Let me start by saying that the draconian US laws in the 'war against drugs' would ever prevent the following from happening here:
Sounds like a good thing to me: your kid is at a rave party and wants to experiment with some substance that you took blindly 30 years ago without thinking about twice. Fortunately, the party has a booth staffed by a staff of profs and grad students who are willing to anonymously run a sample of your stash through a Bio-Rad HPLC that has a library of comparative chromatograms for over 1000 psychoactive compounds.
Lucky for you, your kid's dope is proper MDMA (methylenedioxymethamphetamine) but his buddy's has paramethoxymethamphetamine (PMA), a compound that induces vomiting and potentially life-threatening hyperthermia.

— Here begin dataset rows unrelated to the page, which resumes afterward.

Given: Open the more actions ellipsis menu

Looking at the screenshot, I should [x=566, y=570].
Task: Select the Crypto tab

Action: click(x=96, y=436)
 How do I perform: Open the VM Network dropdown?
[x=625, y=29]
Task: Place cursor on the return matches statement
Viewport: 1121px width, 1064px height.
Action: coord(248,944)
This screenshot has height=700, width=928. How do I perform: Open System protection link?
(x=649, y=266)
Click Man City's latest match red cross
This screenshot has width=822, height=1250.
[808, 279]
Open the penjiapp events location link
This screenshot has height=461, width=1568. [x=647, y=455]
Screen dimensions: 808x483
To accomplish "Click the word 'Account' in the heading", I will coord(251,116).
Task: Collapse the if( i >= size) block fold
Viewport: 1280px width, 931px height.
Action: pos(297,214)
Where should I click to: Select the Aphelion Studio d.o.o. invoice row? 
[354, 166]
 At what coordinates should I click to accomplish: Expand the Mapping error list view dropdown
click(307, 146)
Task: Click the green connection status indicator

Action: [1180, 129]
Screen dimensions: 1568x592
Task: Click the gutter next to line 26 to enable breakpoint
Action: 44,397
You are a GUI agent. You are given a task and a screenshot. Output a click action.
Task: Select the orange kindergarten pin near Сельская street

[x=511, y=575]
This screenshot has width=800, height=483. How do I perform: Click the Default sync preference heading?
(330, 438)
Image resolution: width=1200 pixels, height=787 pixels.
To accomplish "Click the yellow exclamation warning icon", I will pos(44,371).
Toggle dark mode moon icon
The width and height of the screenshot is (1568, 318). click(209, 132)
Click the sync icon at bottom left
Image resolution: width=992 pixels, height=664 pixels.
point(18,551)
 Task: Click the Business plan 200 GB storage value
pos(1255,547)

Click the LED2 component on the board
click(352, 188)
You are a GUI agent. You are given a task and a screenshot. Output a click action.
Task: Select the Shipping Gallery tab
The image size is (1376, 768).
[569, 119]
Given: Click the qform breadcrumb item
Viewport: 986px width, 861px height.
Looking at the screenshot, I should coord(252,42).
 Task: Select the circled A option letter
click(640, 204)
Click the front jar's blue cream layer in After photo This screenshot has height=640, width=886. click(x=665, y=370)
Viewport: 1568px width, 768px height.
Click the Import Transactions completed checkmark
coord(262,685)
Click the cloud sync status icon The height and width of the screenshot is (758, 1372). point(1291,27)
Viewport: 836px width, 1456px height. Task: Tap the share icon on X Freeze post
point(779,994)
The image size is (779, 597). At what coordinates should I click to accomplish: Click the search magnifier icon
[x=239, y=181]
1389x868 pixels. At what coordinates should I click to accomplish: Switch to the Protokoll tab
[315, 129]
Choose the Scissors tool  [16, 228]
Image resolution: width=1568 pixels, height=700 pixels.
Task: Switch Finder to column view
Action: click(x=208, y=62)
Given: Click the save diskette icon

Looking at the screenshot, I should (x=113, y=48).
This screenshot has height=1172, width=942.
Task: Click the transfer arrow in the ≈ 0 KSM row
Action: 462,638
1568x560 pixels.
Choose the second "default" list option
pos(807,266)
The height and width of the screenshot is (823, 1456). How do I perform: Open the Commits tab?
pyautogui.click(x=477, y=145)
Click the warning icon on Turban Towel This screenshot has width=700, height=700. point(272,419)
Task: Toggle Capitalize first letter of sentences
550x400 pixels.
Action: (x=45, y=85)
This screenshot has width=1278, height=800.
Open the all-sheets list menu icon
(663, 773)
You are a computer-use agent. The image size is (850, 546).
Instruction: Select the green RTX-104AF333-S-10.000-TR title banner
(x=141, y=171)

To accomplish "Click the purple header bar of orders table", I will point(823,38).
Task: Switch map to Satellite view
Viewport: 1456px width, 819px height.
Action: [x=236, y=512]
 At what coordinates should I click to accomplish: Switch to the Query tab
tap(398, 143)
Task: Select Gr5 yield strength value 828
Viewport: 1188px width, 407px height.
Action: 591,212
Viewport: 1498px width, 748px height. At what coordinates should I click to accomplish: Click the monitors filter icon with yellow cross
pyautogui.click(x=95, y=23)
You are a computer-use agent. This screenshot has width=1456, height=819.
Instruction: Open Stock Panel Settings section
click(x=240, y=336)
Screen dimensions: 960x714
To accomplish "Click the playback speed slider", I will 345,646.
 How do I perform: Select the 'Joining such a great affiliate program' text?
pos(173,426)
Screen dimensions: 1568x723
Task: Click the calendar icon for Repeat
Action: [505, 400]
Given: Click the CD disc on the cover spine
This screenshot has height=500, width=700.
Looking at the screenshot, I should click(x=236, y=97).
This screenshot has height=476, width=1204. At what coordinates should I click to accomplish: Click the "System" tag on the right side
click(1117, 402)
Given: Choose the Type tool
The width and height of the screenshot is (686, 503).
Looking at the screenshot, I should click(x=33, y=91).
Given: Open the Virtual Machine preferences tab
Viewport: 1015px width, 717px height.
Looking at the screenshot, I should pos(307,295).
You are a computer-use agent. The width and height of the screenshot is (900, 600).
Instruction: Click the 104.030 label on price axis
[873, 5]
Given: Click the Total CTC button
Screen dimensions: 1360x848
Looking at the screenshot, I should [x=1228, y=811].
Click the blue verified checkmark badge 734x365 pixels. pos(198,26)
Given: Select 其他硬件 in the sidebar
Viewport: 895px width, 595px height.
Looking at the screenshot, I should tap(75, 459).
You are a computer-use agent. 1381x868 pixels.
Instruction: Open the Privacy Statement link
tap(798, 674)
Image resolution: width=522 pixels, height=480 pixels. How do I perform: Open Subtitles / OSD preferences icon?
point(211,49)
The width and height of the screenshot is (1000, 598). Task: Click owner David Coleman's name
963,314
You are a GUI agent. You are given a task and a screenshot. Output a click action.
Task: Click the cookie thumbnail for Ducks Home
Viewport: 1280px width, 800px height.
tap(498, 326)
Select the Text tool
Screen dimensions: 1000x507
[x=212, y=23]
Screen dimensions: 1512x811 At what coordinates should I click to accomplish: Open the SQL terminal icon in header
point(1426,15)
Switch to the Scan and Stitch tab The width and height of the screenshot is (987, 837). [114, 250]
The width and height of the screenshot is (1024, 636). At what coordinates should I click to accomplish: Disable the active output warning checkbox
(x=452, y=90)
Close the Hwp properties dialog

The lab gang notifies the DJ that some bad stuff is circulating, they drop the music a tad, and DJ Funkmaster Phenylethylamine tells folks the appearance of the dosage form (color, size, markings) to look out for.
Such is the case for University of Vienna prof, Ranier Schmid, as reported by John Bohannon of The Scientist. His is part of an amazing drug outreach program to promote safe use of illicit substances to those "who don't consider themselves drug users at all."
In South Australia, a similar group has been stopped from similar on-site analytical chemistry here.
I'll rave (as it were) on these pages about the poor quality control of herbal medicines, yet here is a group of profs and grad students FUNDED to assess your stash in the 15 min it takes to run the Bio-Rad REMEDi HPLC system. Yeah, yeah, my analytical chemistry colleagues will aruge that HPLC is nothing without corresponding MS analysis, but I've got to applaud the Schmid group for attempting to help out on a real-time basis. Not something you'll see on the Bio-Rad website, but certainly a useful public service.
This is also where we face a fight in the US: do we let adolescent/young adults use drugs deemed 'illegal,' or do we help them do so in a safe environment? After all, notification of the contents of a certain dosage form deems it acceptable...right? The right would have you think that any illicit drug use is punishable by the electric chair (or at least a decade in prison); whereas most reasonable folks take a view that if their kids do drugs, they do so in a responsible fashion, certainly more responsible than when they were kids. Are alcohol and tobacco better?
Certainly something to ponder as I drink my wine and puff on my Phillies cigar to commemorate what would be my grandfather's 101st birthday.